Rust infection and survival of 49 Pinus monticola families at a field site six years after planting
Keywords:Pinus monticola, Cronartium ribicola, white pine blister rust, R-gene resistance, bark reaction, field trials
AbstractThis field trial evaluates white pine blister rust resistance of 49 families of Pinus monticola from Oregon and Washington. The Optical site had 93% of the trees infected six years after planting, but rust mortality is currently low. Families ranged between 31 to 100 percent infected and the number of stem symptoms ranged between three and eighteen. Families with R-gene resistance (HR) from the Cr2 gene were highly susceptible at Optical due to the presence of a virulent race of rust (vcr2). Families without Cr2 and with moderate to high frequencies of canker-free or bark reaction ('Q' families) in seedling screening at Dorena Genetic Resource Center (DGRC) were the most resistant at Optical with higher bark reaction and lower percent infection, mortality, and number of stem symptoms.
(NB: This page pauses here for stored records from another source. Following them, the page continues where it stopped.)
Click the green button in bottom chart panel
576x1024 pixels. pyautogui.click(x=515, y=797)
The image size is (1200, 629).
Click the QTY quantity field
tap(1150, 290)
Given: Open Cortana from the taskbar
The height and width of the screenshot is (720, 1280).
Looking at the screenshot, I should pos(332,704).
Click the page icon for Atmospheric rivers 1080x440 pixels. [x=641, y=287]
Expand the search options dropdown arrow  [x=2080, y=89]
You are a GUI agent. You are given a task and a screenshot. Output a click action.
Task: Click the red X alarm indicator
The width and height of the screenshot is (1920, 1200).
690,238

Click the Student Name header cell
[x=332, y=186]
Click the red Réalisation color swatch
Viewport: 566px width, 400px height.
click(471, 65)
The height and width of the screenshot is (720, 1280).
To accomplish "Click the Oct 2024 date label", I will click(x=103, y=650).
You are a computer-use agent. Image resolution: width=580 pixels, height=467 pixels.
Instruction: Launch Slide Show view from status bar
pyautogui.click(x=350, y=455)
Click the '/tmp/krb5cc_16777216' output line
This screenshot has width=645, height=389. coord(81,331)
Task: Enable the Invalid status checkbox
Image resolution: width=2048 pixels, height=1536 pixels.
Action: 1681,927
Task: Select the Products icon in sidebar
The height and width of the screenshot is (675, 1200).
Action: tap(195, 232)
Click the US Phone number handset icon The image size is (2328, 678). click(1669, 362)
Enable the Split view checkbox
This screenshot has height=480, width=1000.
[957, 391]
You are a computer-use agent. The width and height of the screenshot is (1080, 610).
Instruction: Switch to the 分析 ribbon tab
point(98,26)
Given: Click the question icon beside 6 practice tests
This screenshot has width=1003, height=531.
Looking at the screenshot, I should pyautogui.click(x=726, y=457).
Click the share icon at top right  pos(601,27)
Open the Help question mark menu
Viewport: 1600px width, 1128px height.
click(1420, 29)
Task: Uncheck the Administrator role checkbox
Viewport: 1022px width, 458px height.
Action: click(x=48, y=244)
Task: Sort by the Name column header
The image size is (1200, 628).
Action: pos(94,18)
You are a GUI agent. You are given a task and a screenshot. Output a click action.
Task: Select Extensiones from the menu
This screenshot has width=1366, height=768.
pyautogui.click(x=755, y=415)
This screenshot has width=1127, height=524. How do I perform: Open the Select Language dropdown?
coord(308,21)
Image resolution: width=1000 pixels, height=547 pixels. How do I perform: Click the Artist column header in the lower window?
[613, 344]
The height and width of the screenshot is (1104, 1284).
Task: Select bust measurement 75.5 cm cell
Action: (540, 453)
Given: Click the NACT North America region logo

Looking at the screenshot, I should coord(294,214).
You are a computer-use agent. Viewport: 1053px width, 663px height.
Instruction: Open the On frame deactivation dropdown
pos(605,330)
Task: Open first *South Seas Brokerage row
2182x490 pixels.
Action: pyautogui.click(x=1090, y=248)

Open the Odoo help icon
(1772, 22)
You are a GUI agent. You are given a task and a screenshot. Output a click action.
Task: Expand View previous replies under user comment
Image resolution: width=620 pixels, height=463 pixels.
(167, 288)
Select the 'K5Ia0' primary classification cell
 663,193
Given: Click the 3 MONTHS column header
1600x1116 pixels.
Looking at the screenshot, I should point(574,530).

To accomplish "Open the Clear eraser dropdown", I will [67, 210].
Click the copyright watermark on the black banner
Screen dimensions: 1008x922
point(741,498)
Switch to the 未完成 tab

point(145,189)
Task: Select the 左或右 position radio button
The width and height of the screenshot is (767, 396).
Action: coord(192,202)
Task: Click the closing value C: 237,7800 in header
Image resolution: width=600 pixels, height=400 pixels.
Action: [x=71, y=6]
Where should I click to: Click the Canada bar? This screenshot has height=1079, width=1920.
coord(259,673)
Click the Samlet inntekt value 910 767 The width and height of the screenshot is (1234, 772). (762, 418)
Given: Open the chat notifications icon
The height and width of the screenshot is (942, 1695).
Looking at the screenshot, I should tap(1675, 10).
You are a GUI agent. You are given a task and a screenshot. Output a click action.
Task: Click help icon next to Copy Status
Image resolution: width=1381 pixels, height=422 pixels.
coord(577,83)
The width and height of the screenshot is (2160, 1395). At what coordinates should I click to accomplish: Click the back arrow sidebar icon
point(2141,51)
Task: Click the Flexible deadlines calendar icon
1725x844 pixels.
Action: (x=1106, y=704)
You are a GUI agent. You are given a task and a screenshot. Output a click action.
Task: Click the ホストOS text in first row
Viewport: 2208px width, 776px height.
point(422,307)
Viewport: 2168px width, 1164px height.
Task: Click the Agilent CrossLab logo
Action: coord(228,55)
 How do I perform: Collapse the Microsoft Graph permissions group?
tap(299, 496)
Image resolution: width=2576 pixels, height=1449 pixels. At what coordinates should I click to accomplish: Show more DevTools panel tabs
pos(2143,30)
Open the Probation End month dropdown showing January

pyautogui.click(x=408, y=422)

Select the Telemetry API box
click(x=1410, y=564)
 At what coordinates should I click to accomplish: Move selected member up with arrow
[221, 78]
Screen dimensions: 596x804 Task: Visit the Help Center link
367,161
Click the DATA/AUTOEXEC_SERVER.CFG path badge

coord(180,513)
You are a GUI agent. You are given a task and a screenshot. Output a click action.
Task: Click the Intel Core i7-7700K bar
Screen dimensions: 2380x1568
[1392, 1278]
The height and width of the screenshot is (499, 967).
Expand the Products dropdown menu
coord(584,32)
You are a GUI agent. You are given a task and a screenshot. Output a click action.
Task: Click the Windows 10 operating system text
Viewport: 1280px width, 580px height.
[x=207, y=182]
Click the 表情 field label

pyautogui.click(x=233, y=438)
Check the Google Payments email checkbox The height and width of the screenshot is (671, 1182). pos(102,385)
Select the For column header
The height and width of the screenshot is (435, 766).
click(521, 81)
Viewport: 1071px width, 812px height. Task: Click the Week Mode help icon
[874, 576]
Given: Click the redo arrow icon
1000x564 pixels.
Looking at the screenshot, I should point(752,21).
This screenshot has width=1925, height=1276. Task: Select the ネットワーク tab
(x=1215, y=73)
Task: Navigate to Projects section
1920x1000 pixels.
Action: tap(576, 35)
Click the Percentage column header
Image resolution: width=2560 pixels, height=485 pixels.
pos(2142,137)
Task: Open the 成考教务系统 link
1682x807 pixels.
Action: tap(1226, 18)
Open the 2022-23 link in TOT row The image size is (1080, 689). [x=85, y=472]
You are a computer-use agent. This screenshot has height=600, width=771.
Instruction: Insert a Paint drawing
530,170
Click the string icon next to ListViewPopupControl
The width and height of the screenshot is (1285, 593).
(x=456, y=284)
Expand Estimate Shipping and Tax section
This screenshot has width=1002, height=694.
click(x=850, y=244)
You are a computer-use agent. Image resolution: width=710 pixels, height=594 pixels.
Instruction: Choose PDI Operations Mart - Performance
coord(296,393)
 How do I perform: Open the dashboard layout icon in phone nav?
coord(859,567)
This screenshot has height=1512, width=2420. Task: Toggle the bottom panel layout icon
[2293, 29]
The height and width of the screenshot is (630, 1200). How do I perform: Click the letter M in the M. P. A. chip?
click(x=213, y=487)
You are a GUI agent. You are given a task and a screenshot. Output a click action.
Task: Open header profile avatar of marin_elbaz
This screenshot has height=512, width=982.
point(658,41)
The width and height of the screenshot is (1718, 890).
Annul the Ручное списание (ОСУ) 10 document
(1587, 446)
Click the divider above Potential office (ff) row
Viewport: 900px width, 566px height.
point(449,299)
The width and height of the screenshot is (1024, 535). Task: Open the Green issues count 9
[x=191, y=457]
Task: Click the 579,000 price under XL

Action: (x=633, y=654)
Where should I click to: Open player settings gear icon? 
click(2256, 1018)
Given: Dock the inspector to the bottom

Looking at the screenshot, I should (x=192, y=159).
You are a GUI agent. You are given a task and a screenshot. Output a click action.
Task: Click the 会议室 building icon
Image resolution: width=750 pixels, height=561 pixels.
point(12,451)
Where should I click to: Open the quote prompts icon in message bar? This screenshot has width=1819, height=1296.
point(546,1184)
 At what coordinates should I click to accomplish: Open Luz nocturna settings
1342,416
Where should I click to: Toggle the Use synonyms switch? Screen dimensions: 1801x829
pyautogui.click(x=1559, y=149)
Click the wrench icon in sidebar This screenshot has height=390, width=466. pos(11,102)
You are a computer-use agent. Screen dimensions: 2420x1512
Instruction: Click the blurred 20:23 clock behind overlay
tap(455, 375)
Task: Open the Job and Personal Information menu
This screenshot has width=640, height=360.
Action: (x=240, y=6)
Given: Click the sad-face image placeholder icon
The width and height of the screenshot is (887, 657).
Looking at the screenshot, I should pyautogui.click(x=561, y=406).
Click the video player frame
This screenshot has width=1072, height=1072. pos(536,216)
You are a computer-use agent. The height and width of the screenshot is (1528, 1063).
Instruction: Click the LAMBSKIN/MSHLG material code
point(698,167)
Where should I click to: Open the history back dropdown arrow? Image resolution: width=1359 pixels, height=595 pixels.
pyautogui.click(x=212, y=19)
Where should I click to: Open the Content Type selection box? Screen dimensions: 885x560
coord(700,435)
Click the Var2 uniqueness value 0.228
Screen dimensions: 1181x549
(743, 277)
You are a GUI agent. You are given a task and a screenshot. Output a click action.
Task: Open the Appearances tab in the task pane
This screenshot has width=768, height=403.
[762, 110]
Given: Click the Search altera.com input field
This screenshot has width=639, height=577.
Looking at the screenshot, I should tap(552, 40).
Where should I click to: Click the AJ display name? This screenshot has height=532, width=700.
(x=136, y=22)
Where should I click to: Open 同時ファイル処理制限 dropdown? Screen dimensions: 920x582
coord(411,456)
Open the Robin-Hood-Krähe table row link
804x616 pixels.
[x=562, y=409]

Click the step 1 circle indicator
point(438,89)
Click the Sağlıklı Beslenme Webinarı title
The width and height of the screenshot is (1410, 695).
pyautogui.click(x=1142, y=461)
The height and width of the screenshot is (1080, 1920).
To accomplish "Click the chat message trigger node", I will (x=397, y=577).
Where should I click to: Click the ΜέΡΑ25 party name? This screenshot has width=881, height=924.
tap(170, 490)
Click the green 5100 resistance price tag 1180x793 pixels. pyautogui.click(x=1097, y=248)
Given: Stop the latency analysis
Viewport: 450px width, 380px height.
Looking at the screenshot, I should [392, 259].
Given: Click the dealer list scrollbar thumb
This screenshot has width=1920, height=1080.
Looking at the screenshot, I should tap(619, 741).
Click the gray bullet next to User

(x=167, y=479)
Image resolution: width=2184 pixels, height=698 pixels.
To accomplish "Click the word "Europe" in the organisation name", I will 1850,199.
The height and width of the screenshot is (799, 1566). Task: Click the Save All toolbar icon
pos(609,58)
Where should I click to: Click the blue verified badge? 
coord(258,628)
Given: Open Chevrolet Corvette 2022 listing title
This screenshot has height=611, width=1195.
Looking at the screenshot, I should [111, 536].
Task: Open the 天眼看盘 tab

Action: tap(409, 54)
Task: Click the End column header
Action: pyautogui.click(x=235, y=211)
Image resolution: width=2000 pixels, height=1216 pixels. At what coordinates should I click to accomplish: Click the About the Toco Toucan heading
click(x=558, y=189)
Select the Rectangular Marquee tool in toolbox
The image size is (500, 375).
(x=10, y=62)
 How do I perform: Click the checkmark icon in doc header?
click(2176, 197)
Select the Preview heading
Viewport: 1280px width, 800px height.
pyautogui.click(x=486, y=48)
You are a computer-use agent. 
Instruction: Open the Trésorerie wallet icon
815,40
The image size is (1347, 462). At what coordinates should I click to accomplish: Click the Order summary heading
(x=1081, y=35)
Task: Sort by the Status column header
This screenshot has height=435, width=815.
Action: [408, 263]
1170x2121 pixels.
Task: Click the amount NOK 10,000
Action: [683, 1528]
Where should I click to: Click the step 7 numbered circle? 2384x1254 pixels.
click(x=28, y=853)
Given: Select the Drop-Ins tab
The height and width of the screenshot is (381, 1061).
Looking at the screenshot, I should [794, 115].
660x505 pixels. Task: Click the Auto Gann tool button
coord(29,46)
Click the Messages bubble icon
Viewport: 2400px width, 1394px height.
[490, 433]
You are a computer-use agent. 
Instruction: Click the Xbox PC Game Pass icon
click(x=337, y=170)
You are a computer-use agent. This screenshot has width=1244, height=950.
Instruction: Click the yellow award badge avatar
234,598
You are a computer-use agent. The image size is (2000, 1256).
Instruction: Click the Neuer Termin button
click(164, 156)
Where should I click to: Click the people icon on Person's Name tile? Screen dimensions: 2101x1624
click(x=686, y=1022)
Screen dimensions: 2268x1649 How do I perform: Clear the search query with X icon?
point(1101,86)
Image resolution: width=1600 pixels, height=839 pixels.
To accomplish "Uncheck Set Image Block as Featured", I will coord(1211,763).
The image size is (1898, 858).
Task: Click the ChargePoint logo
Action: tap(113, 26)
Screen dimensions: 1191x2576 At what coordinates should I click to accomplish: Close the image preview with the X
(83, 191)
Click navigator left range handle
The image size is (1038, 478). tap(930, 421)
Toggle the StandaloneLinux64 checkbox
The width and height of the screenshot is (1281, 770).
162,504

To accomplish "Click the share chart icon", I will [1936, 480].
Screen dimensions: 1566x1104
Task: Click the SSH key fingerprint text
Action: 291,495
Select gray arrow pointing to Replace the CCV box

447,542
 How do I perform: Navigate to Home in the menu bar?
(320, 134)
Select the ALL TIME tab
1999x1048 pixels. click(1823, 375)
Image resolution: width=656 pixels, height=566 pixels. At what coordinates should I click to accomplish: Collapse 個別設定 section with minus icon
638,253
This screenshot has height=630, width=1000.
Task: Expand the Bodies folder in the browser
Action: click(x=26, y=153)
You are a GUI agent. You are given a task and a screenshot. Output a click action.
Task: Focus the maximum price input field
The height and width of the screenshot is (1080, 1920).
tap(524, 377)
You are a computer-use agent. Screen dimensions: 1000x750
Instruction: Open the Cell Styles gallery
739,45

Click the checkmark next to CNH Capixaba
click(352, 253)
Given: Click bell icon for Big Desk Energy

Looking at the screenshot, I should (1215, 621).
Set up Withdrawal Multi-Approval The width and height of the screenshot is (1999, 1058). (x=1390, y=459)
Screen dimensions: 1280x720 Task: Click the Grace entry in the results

Another subset of the families were inoculated in a seedling trial at DGRC using rust strains not containing vcr2. The Cr2 families had predictable levels of resistance and Q families also showed moderate levels of resistance in the DGRC seedling trial. Percent stem symptom and bark reaction traits were positively correlated between screening and field trials. Also the number of needle lesions in artificial screening was positively correlated with the number of stem symptoms at Optical.